Gloria is one woman who has benefited from the new Loveland Service Center. While Gloria was going through a round of chemotherapy, her landlord decided to sell the house she’d been renting.

“She was one step from being homeless,” Duvall said. “She had found another place to go, but she didn’t have enough money to pay her deposit and the first month’s rent.”

The Salvation Army helped with a portion of her move-in costs.

“Now she’s able to rest at her new home,” Duvall said. “She wrote us a beautiful thank you card that said: ‘Your help really is appreciated. Thank you so much for being there at a time when everything in my world is so different. All things are possible through Christ Jesus.’”

Volunteer Margaret McKenzie, Service Center Coordinator Olga Duvall and volunteer Vicki Sears in front of The Salvation Army Service Center in Loveland, Colo.

Volunteer Margaret McKenzie, Service Center Coordinator Olga Duvall and volunteer Vicki Sears in front of The Salvation Army Service Center in Loveland, Colo.

Along with rent assistance and offering basic necessities, like food and clothing, the center is partnering with veteran services. Each Wednesday, a representative from the U.S. Department of Veteran’s Affairs (VA) comes to the center to meet with homeless veterans face to face and, depending on their situation, refer them to the correct services. It was Don, a senior citizen experiencing homelessness, who gave Duvall the idea to connect with VA services.

“Don started coming in daily for a cup of tea and a snack,” Duvall said. “We realized he was very sick and didn’t have a way to get to the VA hospital. The nearest one is in Denver—60 miles away. Once we invited a VA rep, he met with him and was able to refer Don to the VA’s homeless veterans’ program. Now he’s in transitional housing and his health is back to normal. He’s awaiting permanent housing now.”

Community members identified transportation issues as another place the new center could help. The Salvation Army provides bus passes that help individuals get to their jobs or to doctor appointments.  
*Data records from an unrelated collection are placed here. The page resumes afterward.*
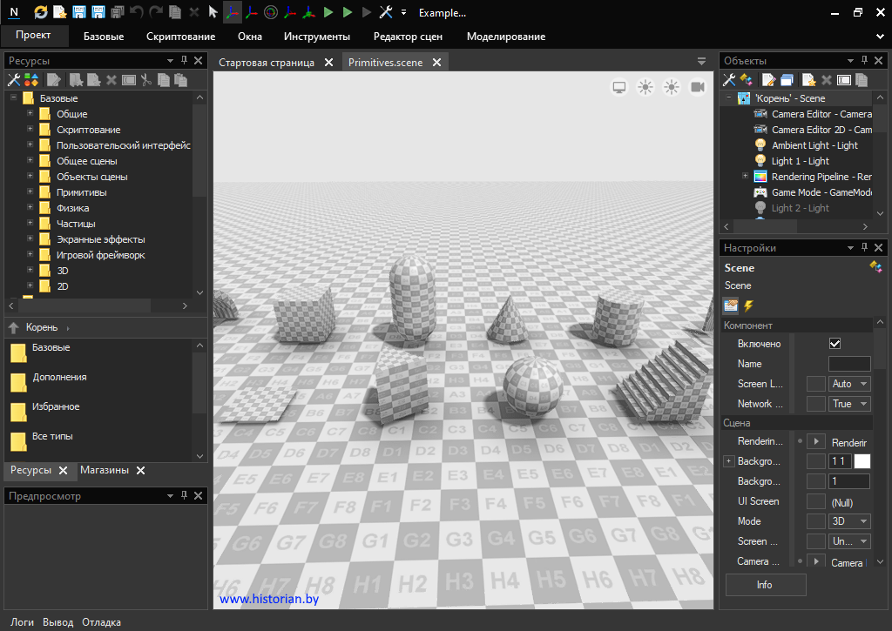Expand the Rendering Pipeline tree node
This screenshot has height=631, width=892.
pyautogui.click(x=745, y=177)
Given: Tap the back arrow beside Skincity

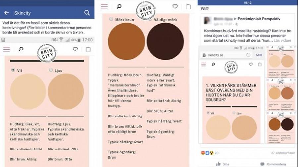Looking at the screenshot, I should point(7,13).
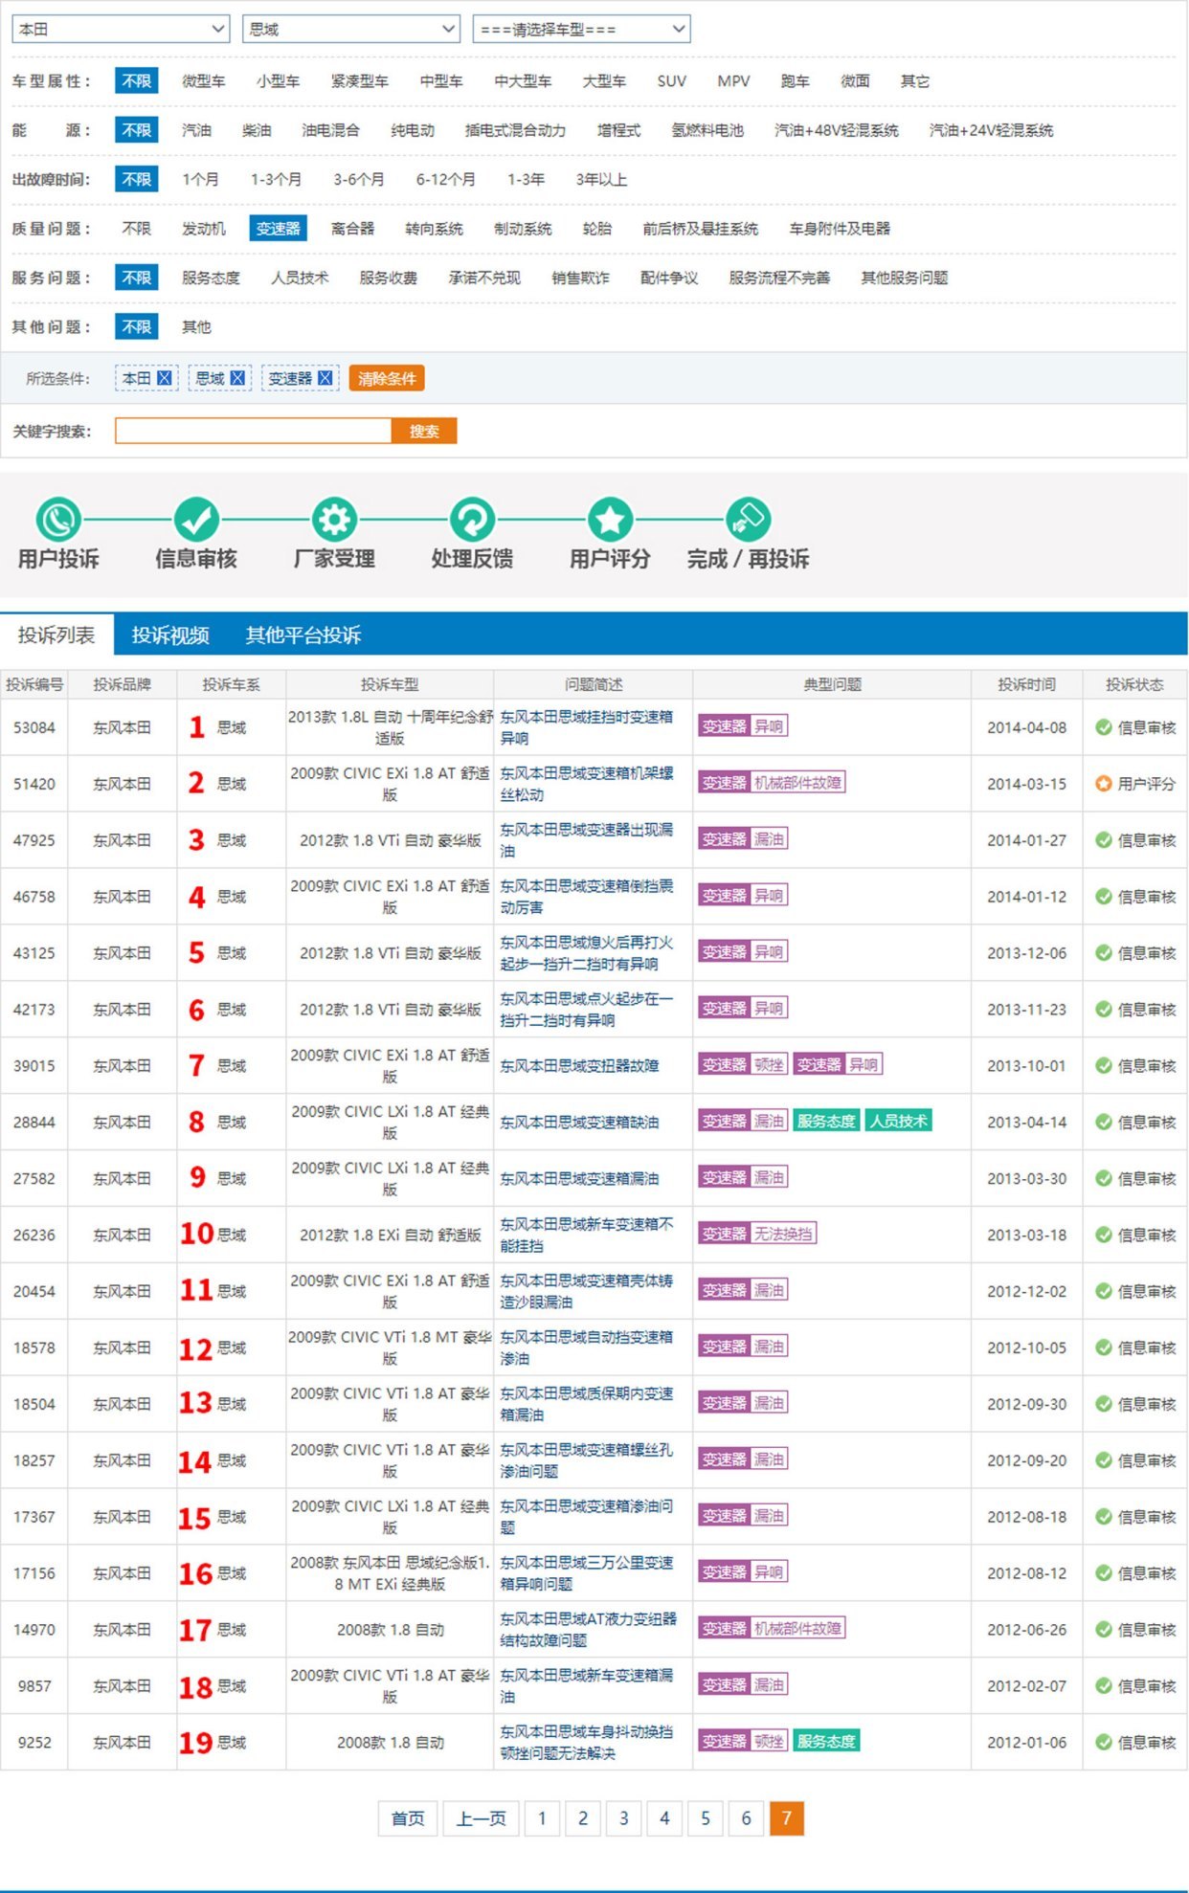This screenshot has height=1893, width=1189.
Task: Switch to the 投诉视频 tab
Action: tap(169, 635)
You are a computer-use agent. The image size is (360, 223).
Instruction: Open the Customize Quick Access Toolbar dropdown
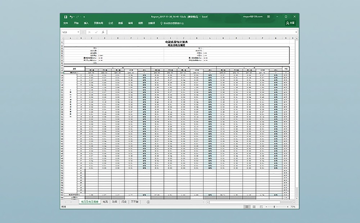(x=84, y=17)
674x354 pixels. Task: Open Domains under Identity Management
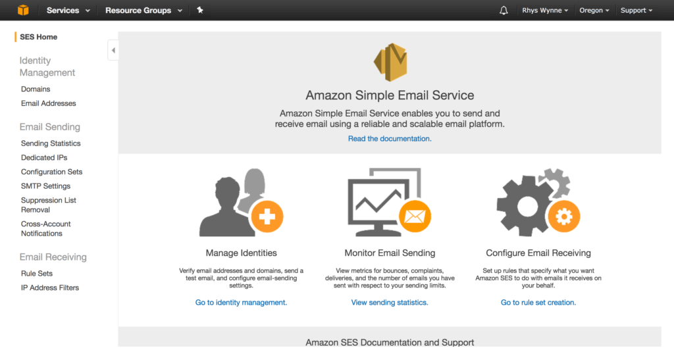coord(36,89)
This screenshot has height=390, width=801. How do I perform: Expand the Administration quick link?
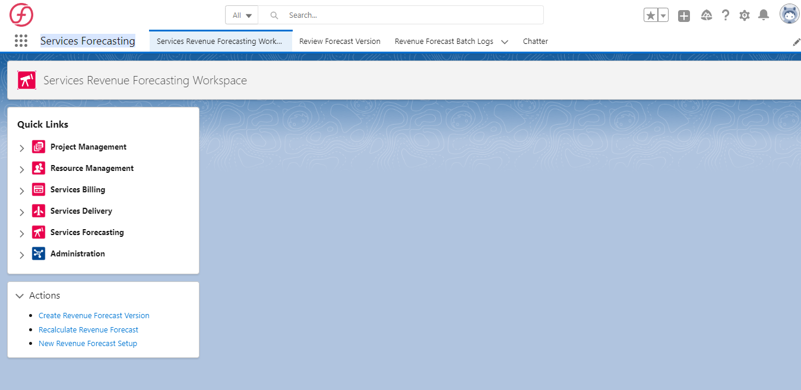click(x=22, y=255)
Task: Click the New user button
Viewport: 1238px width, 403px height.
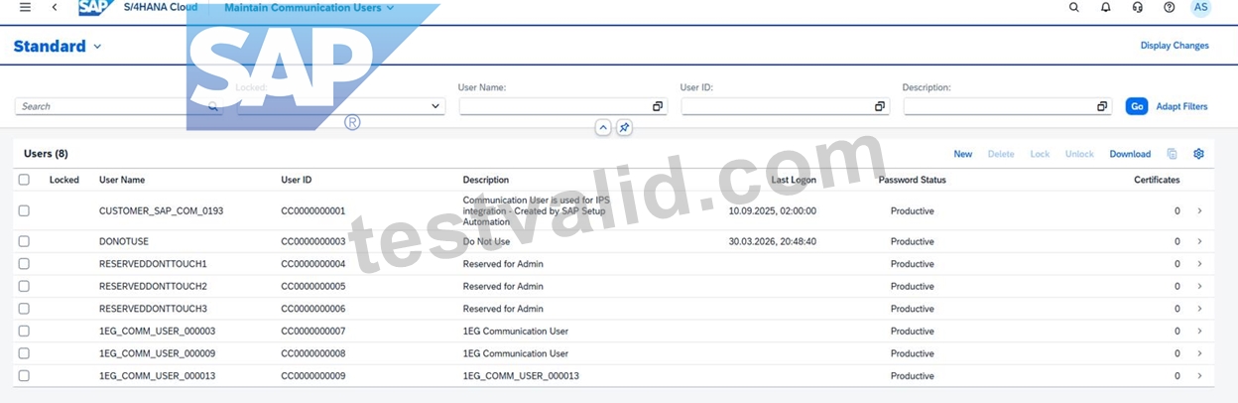Action: [962, 154]
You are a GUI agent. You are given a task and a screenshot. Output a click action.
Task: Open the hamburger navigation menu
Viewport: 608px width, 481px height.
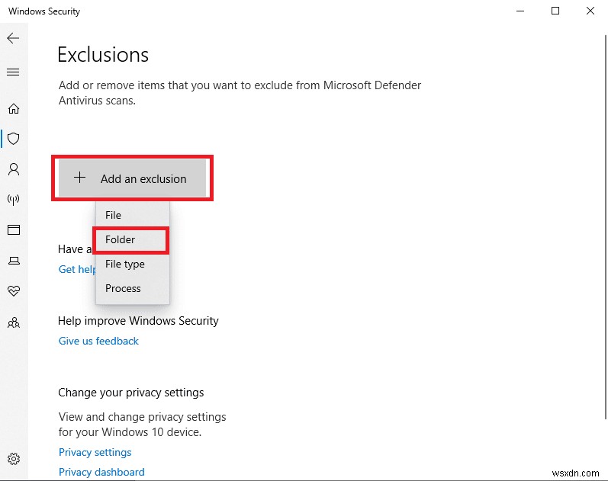coord(13,72)
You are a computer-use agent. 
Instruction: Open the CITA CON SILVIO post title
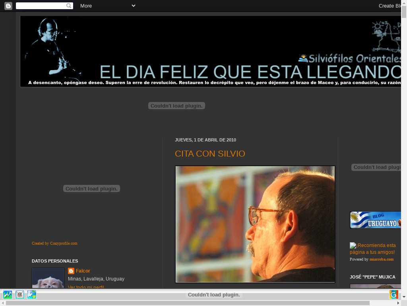(x=210, y=154)
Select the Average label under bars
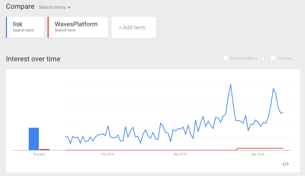Viewport: 305px width, 176px height. tap(39, 154)
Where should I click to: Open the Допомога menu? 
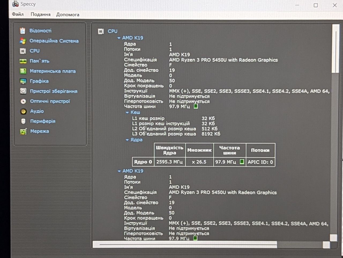pyautogui.click(x=68, y=14)
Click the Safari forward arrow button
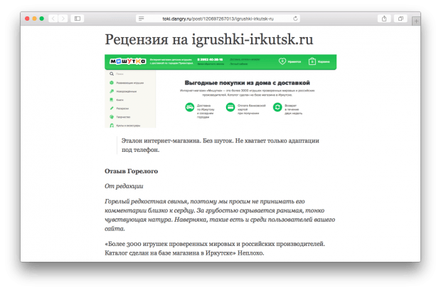The width and height of the screenshot is (441, 291). coord(64,18)
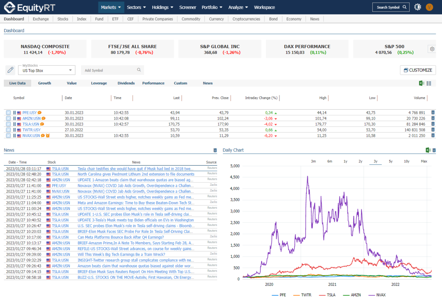Viewport: 442px width, 303px height.
Task: Select the Dividends tab in the watchlist
Action: point(126,83)
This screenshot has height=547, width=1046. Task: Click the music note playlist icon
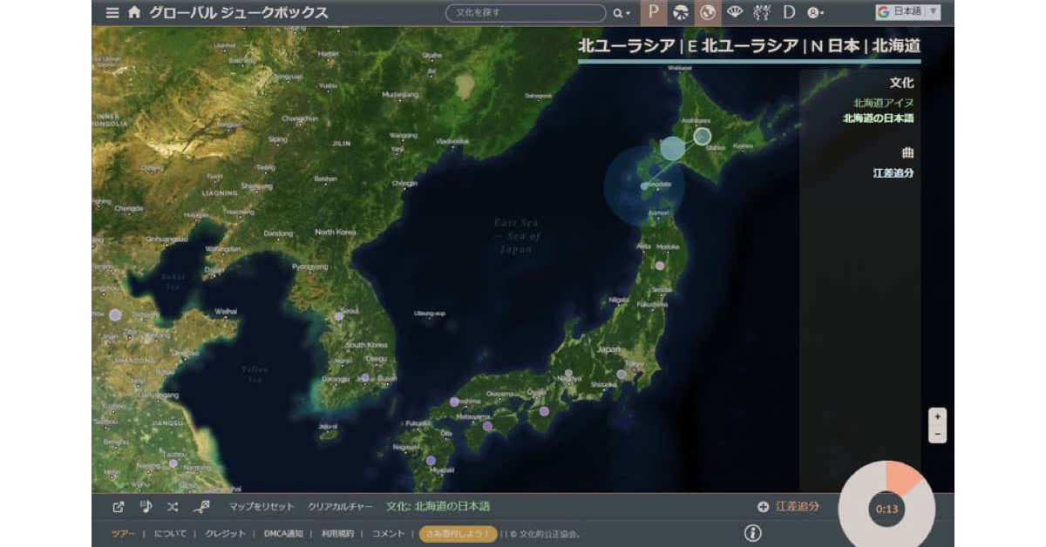(x=146, y=506)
“Scott was hired in the nearby city of Fort Collins but he was homeless and didn’t have the initial money to buy bus tickets every day to get to work,” Duvall said. The center gave him a monthly pass, which in turn will help him save money to use to find a place to live, Duvall said. Last she knew, Scott was looking for an affordable place to live and saving money for his own vehicle.

“We haven’t seen too much of him because we think he’s working,” she said. “It’s a good sign when we don’t see people. Once people are able to overcome their difficulty and get back on their feet, it’s natural they don’t come anymore.”

Much of the center’s success is due to Duvall’s leadership. The Russian immigrant celebrates 20 years working with The Salvation Army this year. She started as an interpreter in 1996 when she translated for a missionary team in Volgograd, Russia. That’s when she learned about God and about The Salvation Army.

“I fell in love with ministry and have stayed ever since,” she said.

Duvall met her husband at The Salvation Army High Peak Camp in Estes Park, where she’d been invited to work during the summer. Eventually she ended up working as the social services director in Fort Collins for a decade. She jumped at the opportunity to open the Loveland Service Center, she said.

“This is the opportunity of a lifetime, to be able to start something new from the ground up in a place where there’s a lot of need,” said Duvall, whose long-term goal for the center is to transition to a full-service Salvation Army corps offering church services, Bible studies and youth programs.